■ **Recorded data**
※ ※ ※

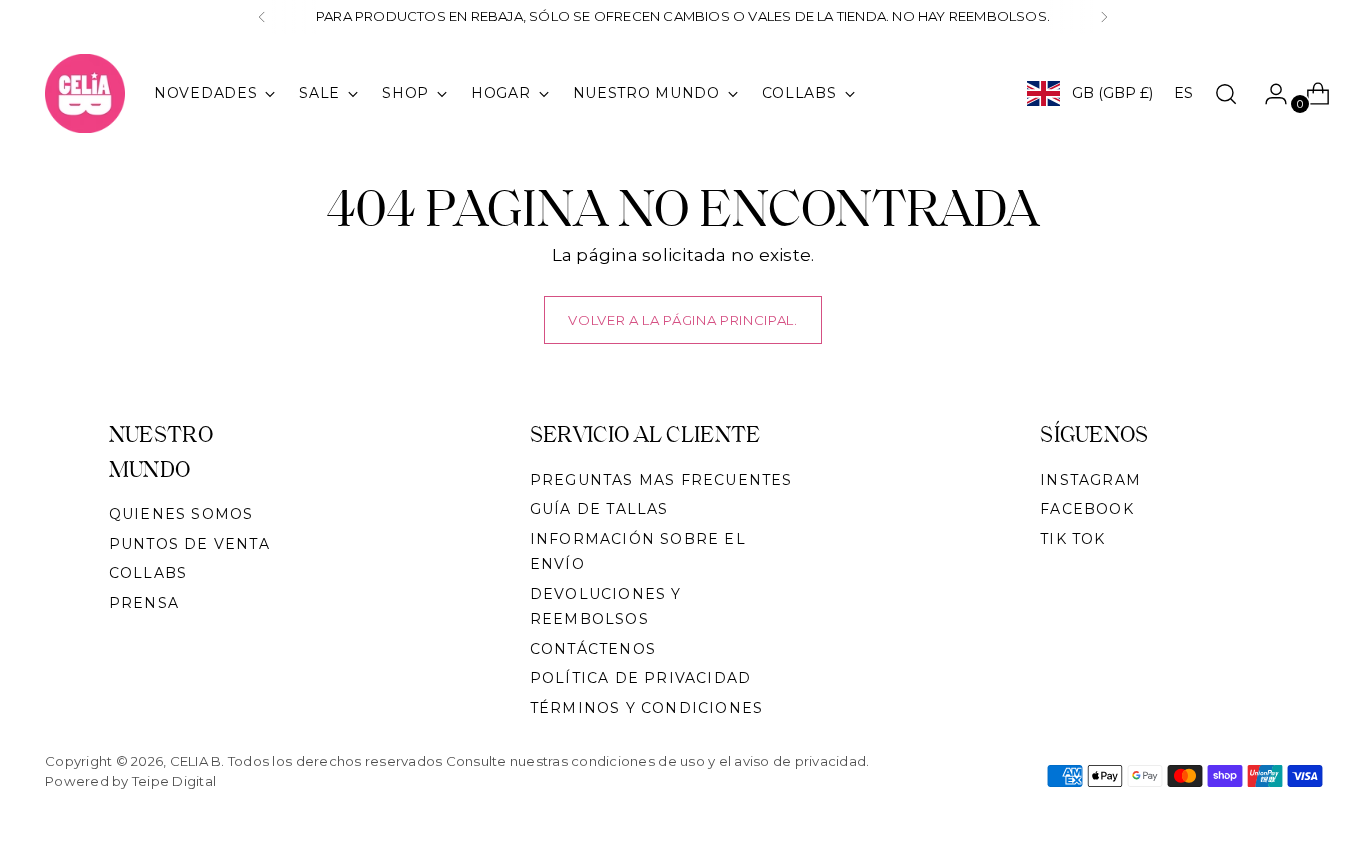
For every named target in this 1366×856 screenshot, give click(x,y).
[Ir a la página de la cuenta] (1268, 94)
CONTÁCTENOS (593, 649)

※ ※ ※

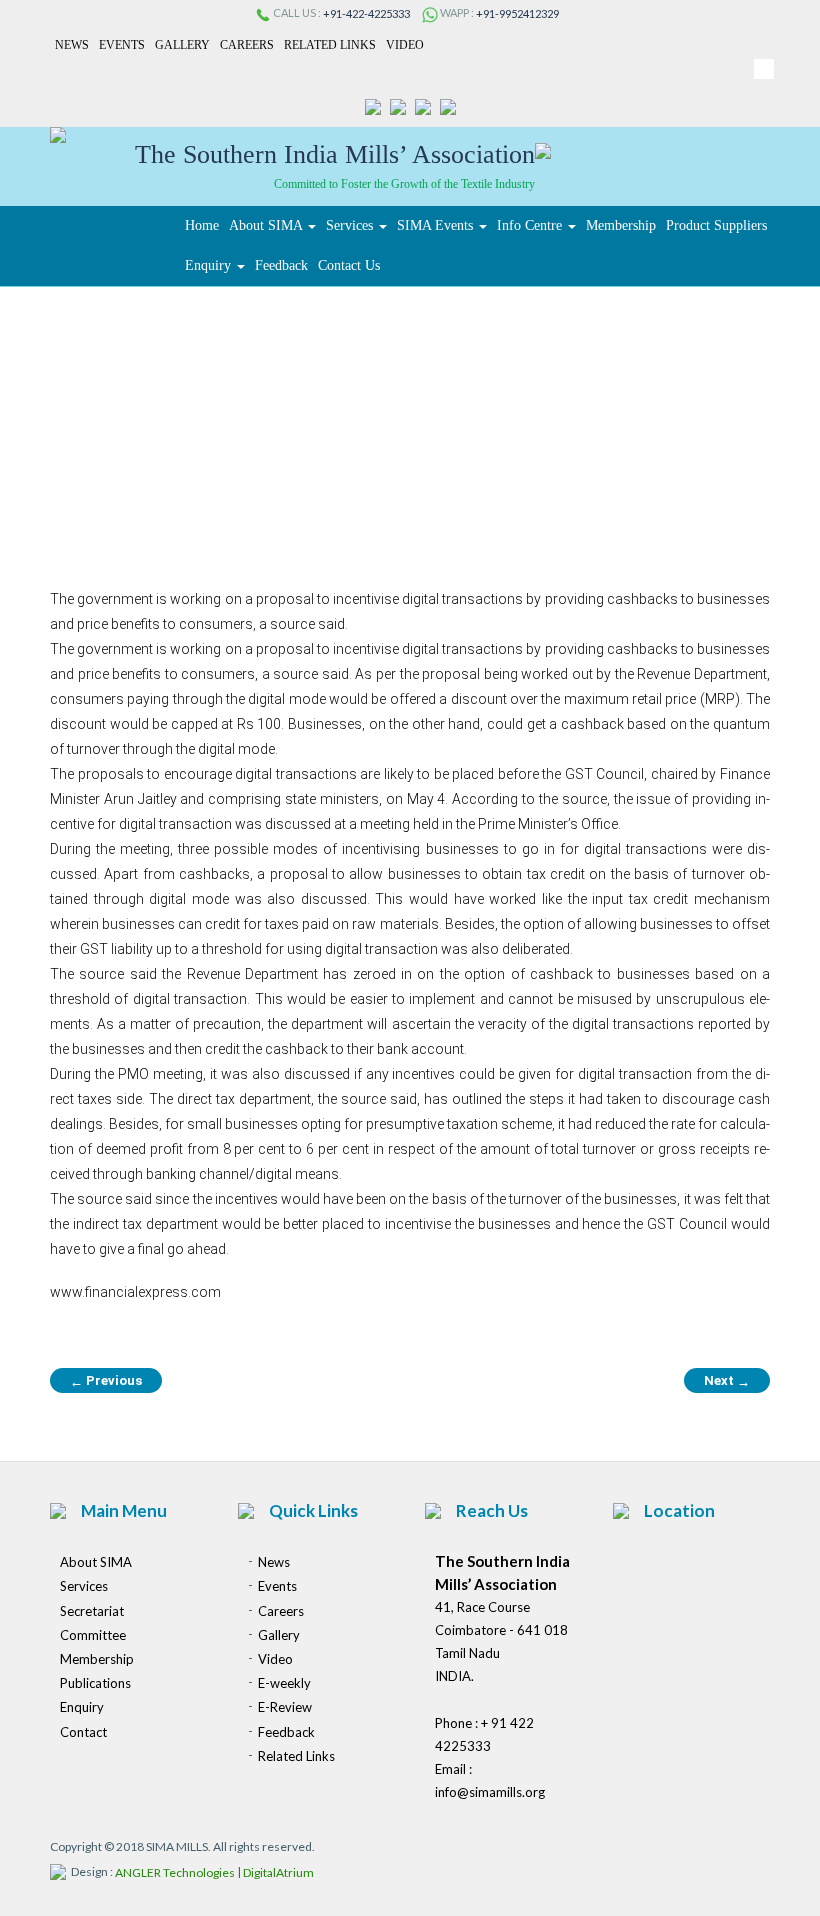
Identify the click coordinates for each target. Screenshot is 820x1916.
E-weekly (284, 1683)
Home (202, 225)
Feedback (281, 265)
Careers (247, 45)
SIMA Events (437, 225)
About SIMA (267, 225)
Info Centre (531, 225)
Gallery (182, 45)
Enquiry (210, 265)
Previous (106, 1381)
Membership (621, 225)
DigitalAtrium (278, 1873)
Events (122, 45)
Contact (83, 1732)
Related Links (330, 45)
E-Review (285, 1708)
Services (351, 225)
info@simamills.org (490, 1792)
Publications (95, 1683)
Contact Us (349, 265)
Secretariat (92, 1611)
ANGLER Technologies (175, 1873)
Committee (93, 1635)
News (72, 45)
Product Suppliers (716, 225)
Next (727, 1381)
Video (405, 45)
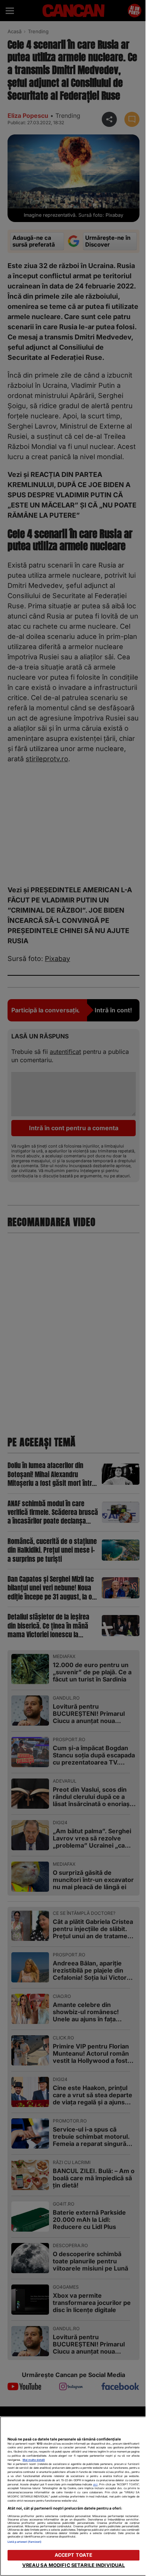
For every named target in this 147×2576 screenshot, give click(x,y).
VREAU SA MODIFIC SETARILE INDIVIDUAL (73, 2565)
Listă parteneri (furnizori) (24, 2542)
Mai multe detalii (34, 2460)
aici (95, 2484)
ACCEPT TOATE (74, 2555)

※ ※ ※

■ **The task**
The response must repeat exactly the lines above from the one with "Publications (95, 1683)" through the one with "ACCEPT TOATE (74, 2555)", including both, and must contain no pictures and no other text.

■ **Response**
Publications (95, 1683)
Contact Us (349, 265)
Secretariat (92, 1611)
ANGLER Technologies (175, 1873)
Committee (93, 1635)
News (72, 45)
Product Suppliers (716, 225)
Next (727, 1381)
Video (405, 45)
For every named target in this 147×2576 screenshot, give click(x,y).
VREAU SA MODIFIC SETARILE INDIVIDUAL (73, 2565)
Listă parteneri (furnizori) (24, 2542)
Mai multe detalii (34, 2460)
aici (95, 2484)
ACCEPT TOATE (74, 2555)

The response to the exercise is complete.